Machine Learning Engineer, Motion Planning, Self-Driving
Job description
About the role
You will own the design and implementation of motion planning algorithms that power the decision-making stack for autonomous vehicles. Your work will focus on building and optimizing planning models that operate in complex and dynamic real-world driving scenarios. You will collaborate closely with perception and control teams to ensure end-to-end system robustness and safety. You will translate high-level autonomy requirements into concrete model architectures and training objectives. You will analyze fleet data to identify edge cases and improve the generalization of planning behaviors. You will iterate on simulation and on-road evaluation metrics to validate planning performance. Most importantly, you will see your algorithms deployed at scale and directly influence the safety and reliability of millions of customers.
Key facts
What you'll do
Design and implement motion planning algorithms that operate on high-dimensional state spaces and support real-time decision-making in autonomous driving systems.
Leverage large-scale driving data, including sensor streams and human interventions, to train models that robustly handle diverse traffic scenarios and edge cases.
Apply generative modeling, imitation learning, and reinforcement learning techniques to improve trajectory prediction, decision-making, and behavior planning.
Develop data generation pipelines and fleet learning strategies that continuously expand the diversity and quality of training data for planning models.
Build simulation environments and evaluation frameworks to quantify planning performance across safety metrics, efficiency, and passenger comfort.
Integrate planning components with vehicle firmware and control stacks to enable safe and reliable closed-loop operation in production vehicles.
Collaborate with perception and control engineers to align model interfaces, timing constraints, and safety requirements across the autonomy stack.
Translate high-level autonomy objectives into concrete model architectures, loss functions, and training procedures that meet strict reliability standards.
Monitor in-vehicle performance using telemetry and feedback loops to drive iterative improvements and rapid bug resolution.
Ship production-quality software that meets automotive safety standards and can scale across the entire Tesla vehicle fleet.
Contribute to technical documentation, code reviews, and cross-team design discussions to maintain high engineering standards.

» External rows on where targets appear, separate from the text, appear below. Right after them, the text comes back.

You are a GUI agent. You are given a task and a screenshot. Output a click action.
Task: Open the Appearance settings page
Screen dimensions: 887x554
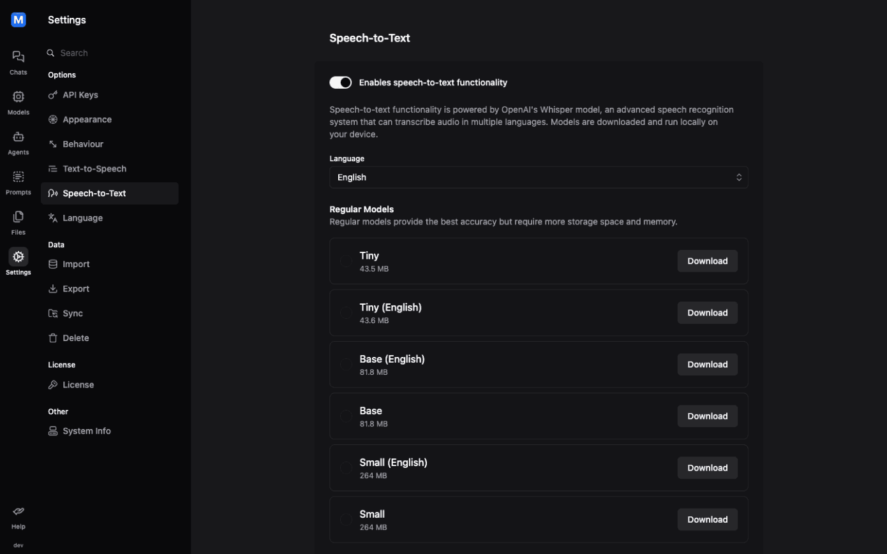point(87,120)
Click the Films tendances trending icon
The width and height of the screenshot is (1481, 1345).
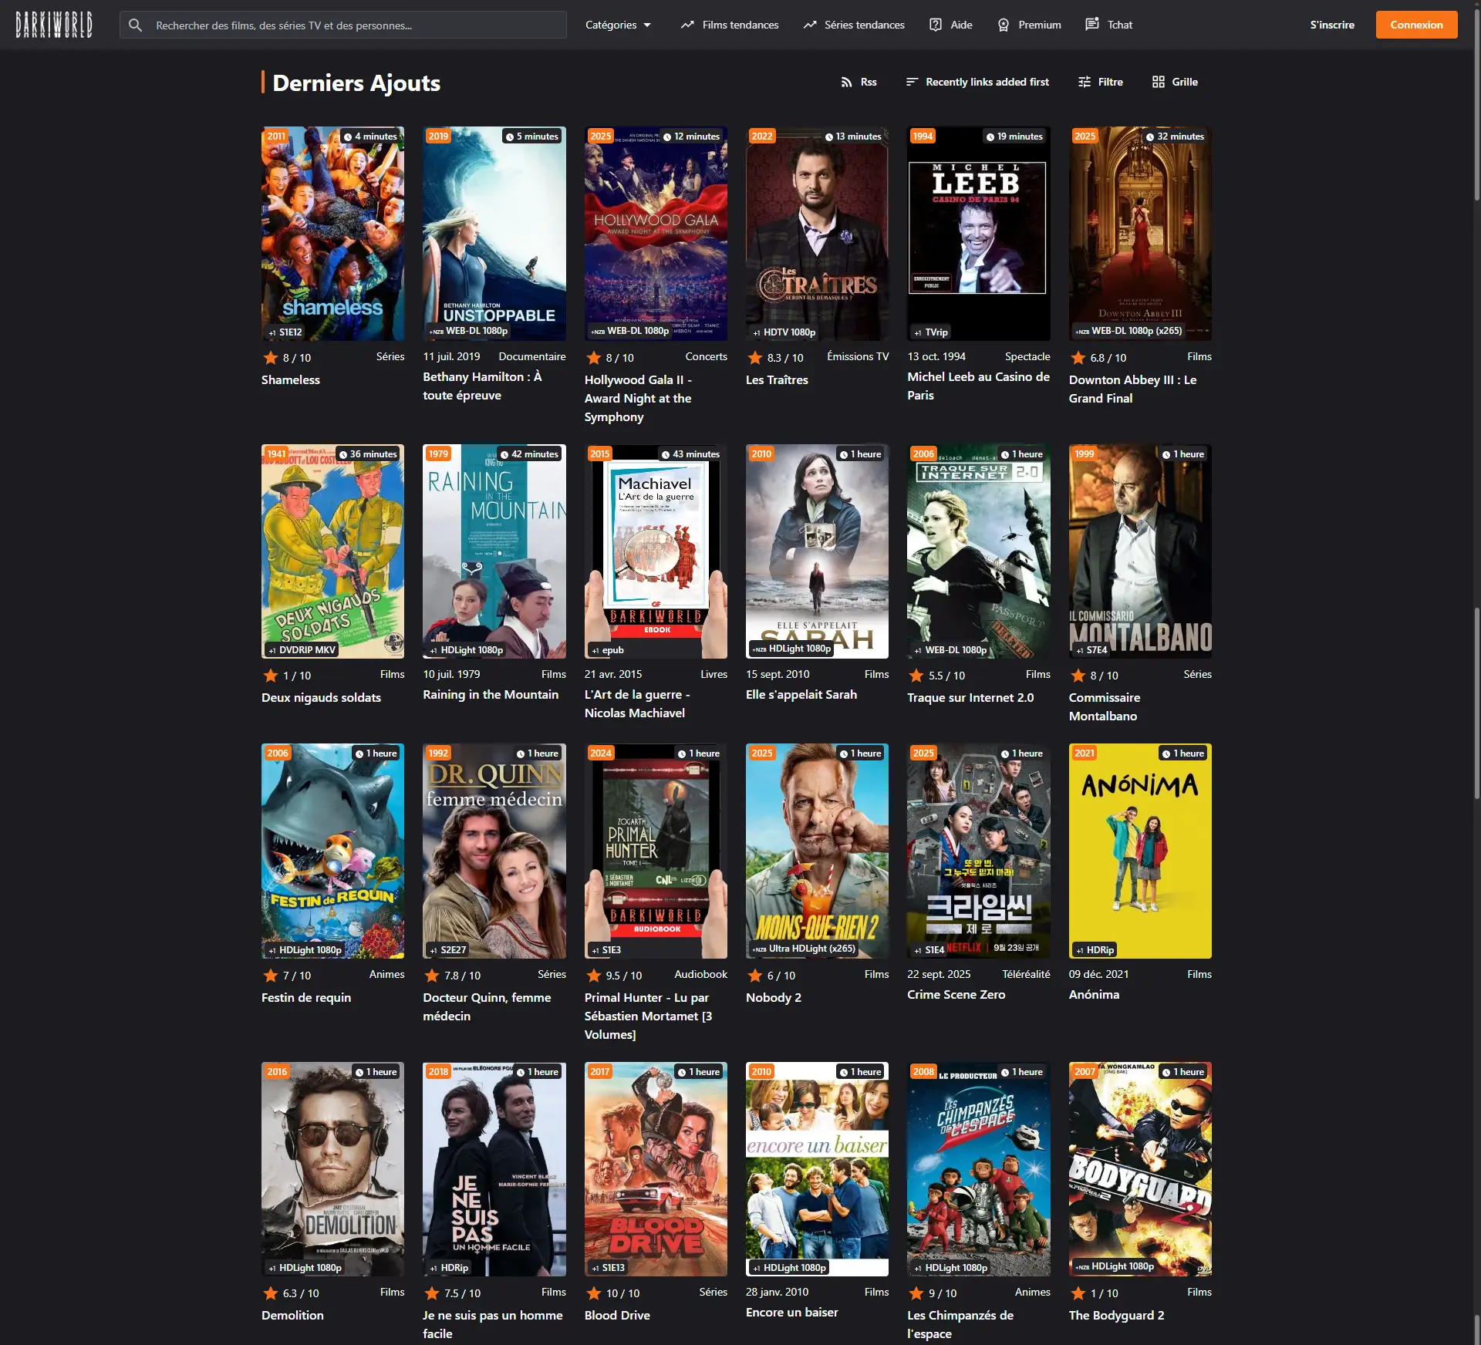tap(687, 25)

Experiment with new planning paradigms and model representations to push the boundaries of what the driving models can achieve.

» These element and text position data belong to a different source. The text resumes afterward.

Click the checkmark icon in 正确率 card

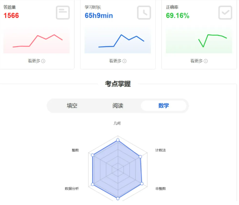coord(225,13)
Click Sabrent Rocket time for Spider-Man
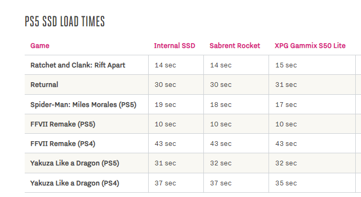The height and width of the screenshot is (197, 361). 221,105
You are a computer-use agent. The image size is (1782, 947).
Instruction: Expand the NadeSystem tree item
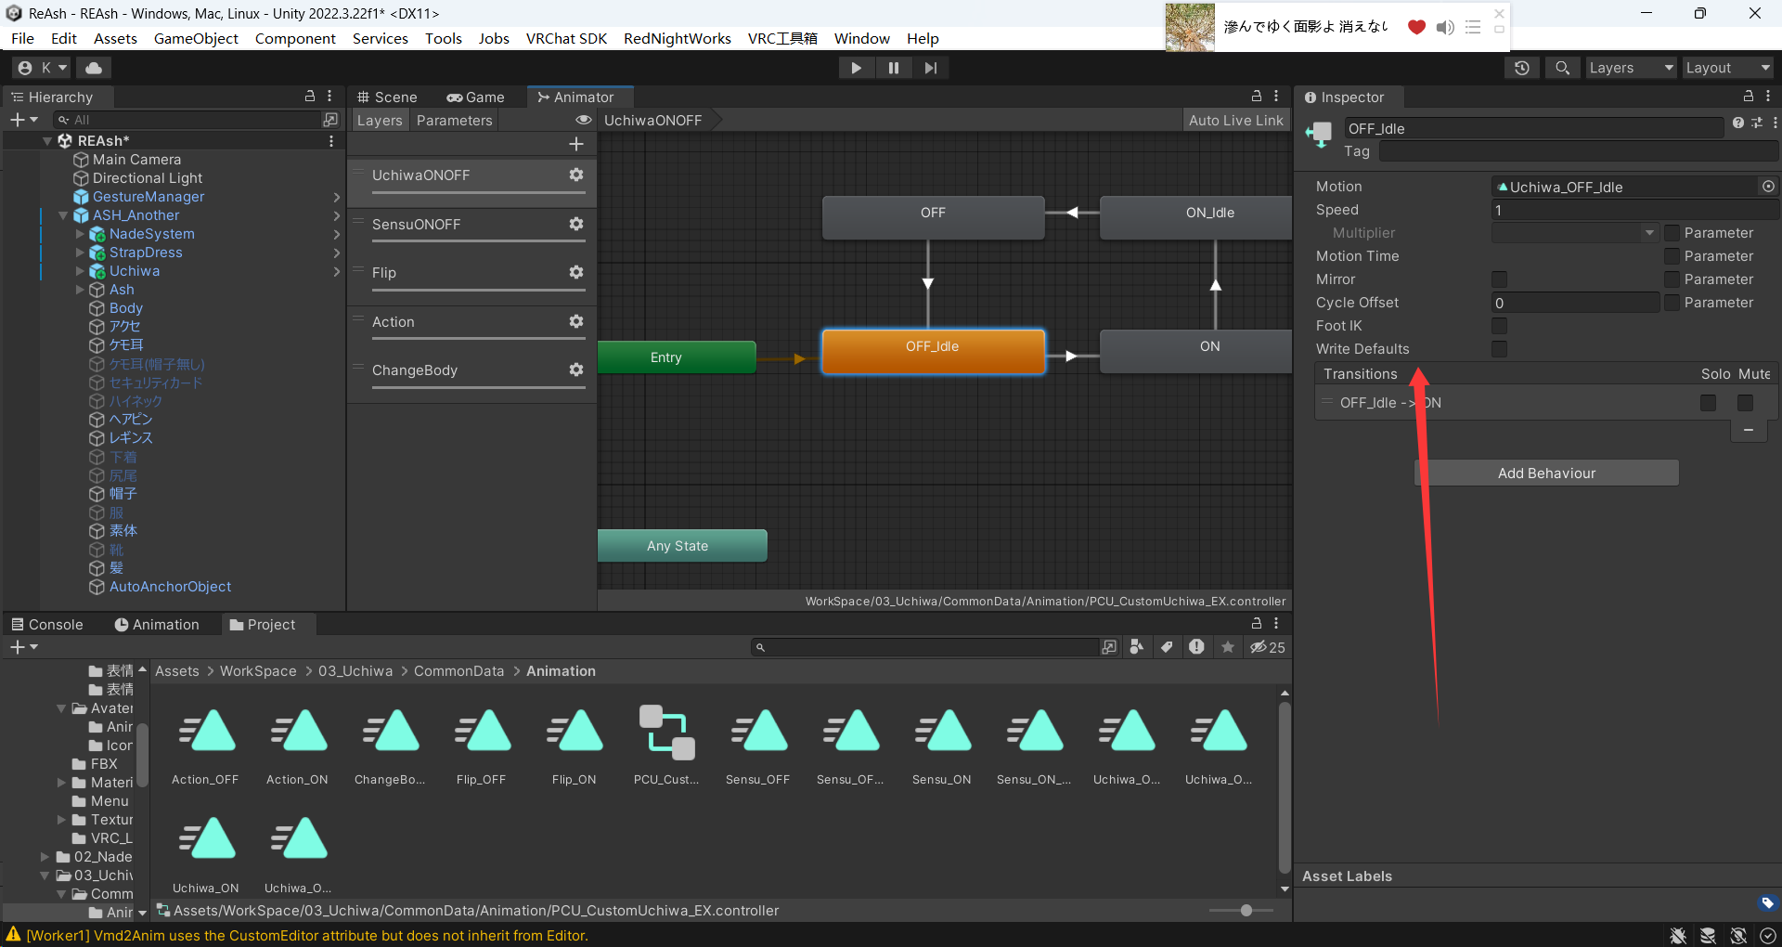click(80, 234)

Support debugging and analysis of on-road incidents using data-driven tools and simulation-based reconstructions.
Mentor and guide junior engineers by sharing best practices in machine learning, software engineering, and autonomous systems.
Champion best practices for reproducibility, testing, and monitoring of machine learning models in safety-critical environments.
Requirements
Must have a Bachelor's degree in Computer Science, Electrical Engineering, or a related technical field, or equivalent practical experience.

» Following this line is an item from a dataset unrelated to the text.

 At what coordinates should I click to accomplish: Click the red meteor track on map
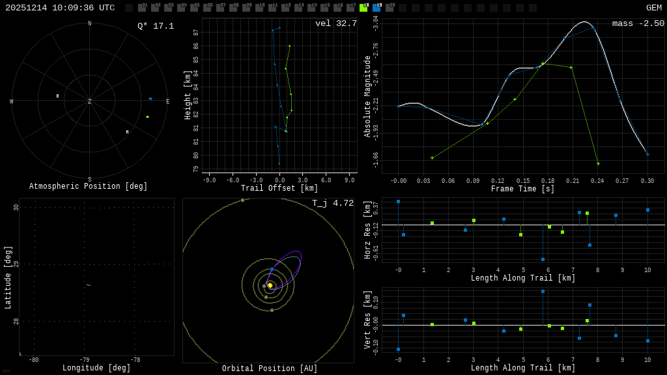tap(88, 285)
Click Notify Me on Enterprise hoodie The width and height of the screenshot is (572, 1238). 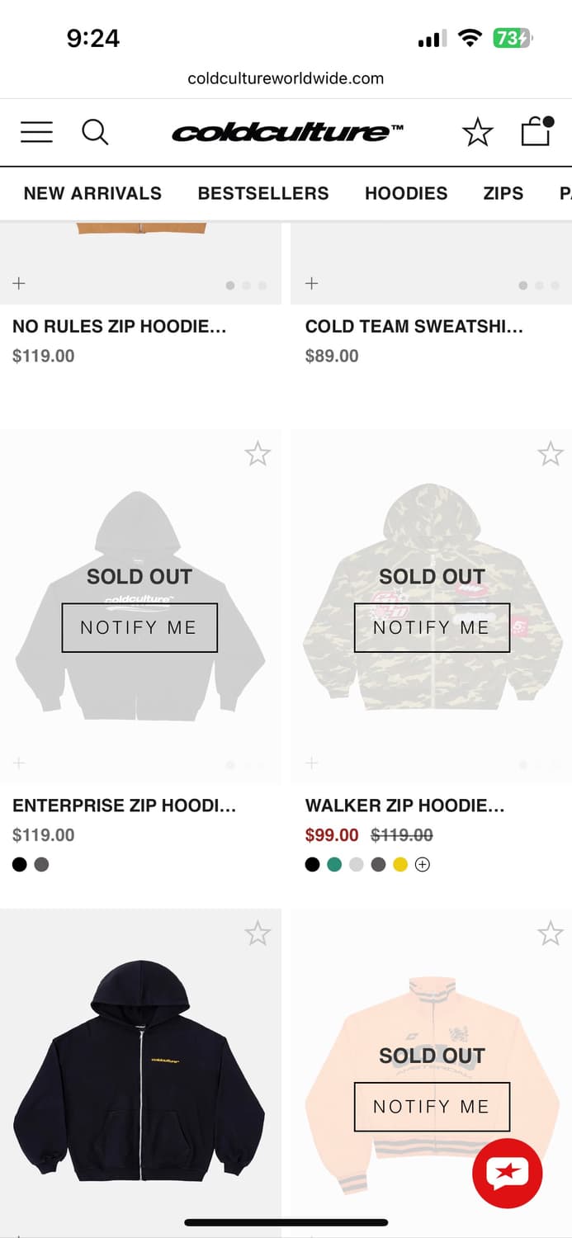[139, 627]
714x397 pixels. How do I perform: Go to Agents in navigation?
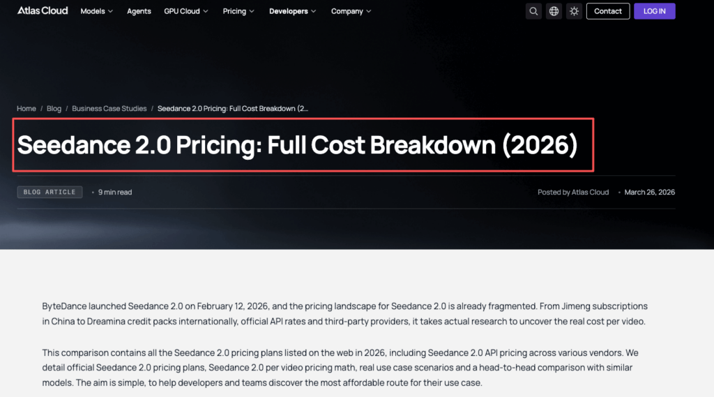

Must have proven experience in machine learning or robotics, with a strong track record of deploying models in production environments.
Must have deep expertise in Python and experience with major deep learning frameworks such as TensorFlow or PyTorch.
Must have solid software engineering skills, including experience with version control, testing, and scalable code design.
Must be comfortable working with C++ to integrate algorithms with low-level vehicle firmware and real-time systems.
Must understand modern deep learning architectures, optimization techniques, and model alignment methods relevant to perception and planning.
Must have experience handling large-scale datasets and building data pipelines that support high-quality model training.
Must be able to work effectively in a fast-paced environment with ambiguous problems and evolving requirements.
Must have strong analytical skills to diagnose model behavior and performance issues using simulation and real-world data.
Must be willing to travel as required for team collaboration, project reviews, or on-road testing activities.
Must be eligible to work in the United States without sponsorship for this position.
Must be available to start within the required timeframe outlined during the hiring process.
Nice to have
Preferred experience in robotics, autonomous vehicles, or large-scale deployment of ML models in safety-critical systems.
Familiarity with motion planning libraries, control theory, and simulation tools used in autonomous driving.
Experience with optimization-based planning methods or classical control techniques alongside machine learning approaches.
Background in handling edge cases, rare events, and failure mode analysis in deployed autonomous systems.
Practical notes
This is a full-time position based in Austin.
Travel may be required as needed for team collaboration and on-road testing.
Candidates must be eligible to work in the United States without sponsorship.
Please adhere to the start date outlined during the hiring process if selected.